Natural hazards like tsunami and storm surge are important issues in coastal engineering. Now a day’s tsunami is one of the most devastating hazards in the world for its destructive characteristics. The word tsunami means harbor wave which is a Japanese word. A series of waves generating in deep oceans by a sudden disturbance due to earthquakes, volcanic eruption or underwater landslides is defined as tsunami. When tsunami waves propagate to the shoreline, then it breaks and dissipates their energy. As a result the water moves on the beaches, overtops the dikes and submerged the coastal region. The maximum up rush of water above the steel water level is defined as wave run-up.
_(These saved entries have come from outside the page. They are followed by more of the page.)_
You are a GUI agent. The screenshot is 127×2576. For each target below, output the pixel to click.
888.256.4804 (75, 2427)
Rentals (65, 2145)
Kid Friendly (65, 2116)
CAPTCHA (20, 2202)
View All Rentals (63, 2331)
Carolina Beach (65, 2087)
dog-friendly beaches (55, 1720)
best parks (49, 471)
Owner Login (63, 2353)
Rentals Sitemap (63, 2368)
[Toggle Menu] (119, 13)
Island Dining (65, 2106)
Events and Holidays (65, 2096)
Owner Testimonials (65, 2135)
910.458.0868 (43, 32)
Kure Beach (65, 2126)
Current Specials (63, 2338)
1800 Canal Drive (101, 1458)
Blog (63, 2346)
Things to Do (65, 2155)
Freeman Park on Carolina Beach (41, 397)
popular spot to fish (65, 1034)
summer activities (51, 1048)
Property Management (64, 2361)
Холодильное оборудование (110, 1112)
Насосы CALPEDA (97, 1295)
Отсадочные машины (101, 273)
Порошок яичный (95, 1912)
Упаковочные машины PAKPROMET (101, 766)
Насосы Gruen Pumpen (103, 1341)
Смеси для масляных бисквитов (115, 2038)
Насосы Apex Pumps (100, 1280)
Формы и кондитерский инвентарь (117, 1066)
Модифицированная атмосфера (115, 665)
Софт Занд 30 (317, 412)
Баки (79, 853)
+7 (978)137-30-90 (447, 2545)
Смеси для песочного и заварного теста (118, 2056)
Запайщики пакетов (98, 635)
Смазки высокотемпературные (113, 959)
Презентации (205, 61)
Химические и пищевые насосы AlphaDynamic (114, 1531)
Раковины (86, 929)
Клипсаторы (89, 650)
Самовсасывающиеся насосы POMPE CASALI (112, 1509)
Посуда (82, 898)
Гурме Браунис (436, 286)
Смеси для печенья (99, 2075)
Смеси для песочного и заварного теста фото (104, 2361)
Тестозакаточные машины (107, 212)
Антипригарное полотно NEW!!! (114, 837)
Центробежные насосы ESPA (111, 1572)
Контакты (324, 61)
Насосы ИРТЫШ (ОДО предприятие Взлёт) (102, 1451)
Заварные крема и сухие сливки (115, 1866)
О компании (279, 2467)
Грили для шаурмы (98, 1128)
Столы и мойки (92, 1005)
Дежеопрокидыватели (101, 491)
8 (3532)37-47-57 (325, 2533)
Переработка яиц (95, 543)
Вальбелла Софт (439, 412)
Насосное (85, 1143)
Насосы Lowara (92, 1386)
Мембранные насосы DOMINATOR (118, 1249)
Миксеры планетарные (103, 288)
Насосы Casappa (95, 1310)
According to the past, in 2011, the tsunami generated by earthquakes in Japan damaged more than 300000 buildings, submerged industrial area and caused the death of more than 15000 people. In 26 December 2004, the most destructive historical tsunami occurred in South East Asia. More than 100000 people were killed in 11 countries and caused tremendous devastation on beaches and further inland throughout the Bay of Bengal and the Indian Ocean region. Most recent in 28 September 2018, tsunami waves attacked in Indonesia and destroyed thousands of houses, infrastructure and more than 1200 people killed (The Telegraph, 2 October 2018). Observations from several events show that coastal forest vegetation practices could intensify the negative environmental impacts of a storm surge, cyclone and tide by coastal stability and protection.